Pero, por iniciativa del gobierno del Estado, la región se está convirtiendo en un interesante enclave con un decidido énfasis en el turismo cultural, de alto standing y de deportes extremos, como es el surfing a escala internacional.
Cuando Fher, el vocalista del grupo Maná, cantaba el tema “En el muelle de San Blas” (1997), el cual relata la historia de una mujer que allí dejó su vida esperando el regreso de su amor, nunca imaginó que sería una de las mejores promociones para un rincón de Nayarit que parecía olvidado: San Blas.
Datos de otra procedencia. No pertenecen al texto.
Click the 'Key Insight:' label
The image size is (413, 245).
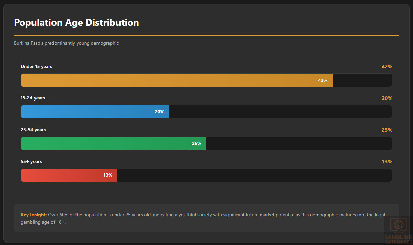point(34,215)
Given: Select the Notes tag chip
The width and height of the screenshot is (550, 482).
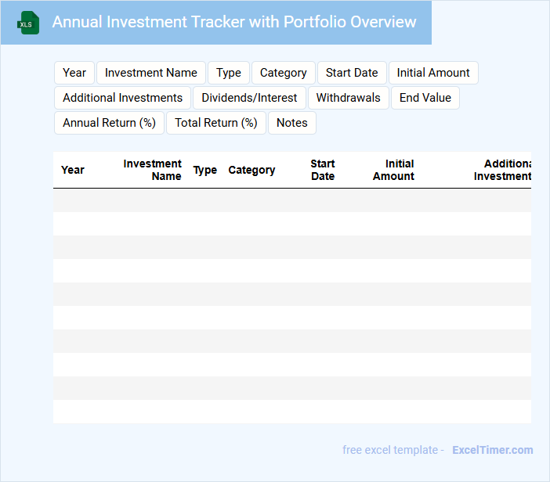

Sin embargo, pese al éxito internacional de la canción, que provocó la curiosidad de muchos turistas, quienes llegaron de los lugares más remotos a comprobar el plácido encanto del antiguo puerto en el que algunos echaron anclas para siempre, no fue suficiente para que se convirtiera en una opción turística nacional más.
En ese “breve” espacio de apenas 185 km lineales, se suceden extensos manglares -donde habitan más de 260 especies de aves endémicas-, y playas prácticamente vírgenes, aptas unas para la práctica del surf, y otras sólo para disfrutar plácida y tranquilamente.
También allí se asientan comunidades indígenas que conservan su estilo de vida ancestral y ofrecen artesanías de la más compleja y bella confección, junto a relevantes zonas arqueológicas; sin olvidar la sorprendente isla de Mexcaltitán, uno de los 32 pueblos mágicos del país, que es, para muchos, la cuna de la mexicanidad.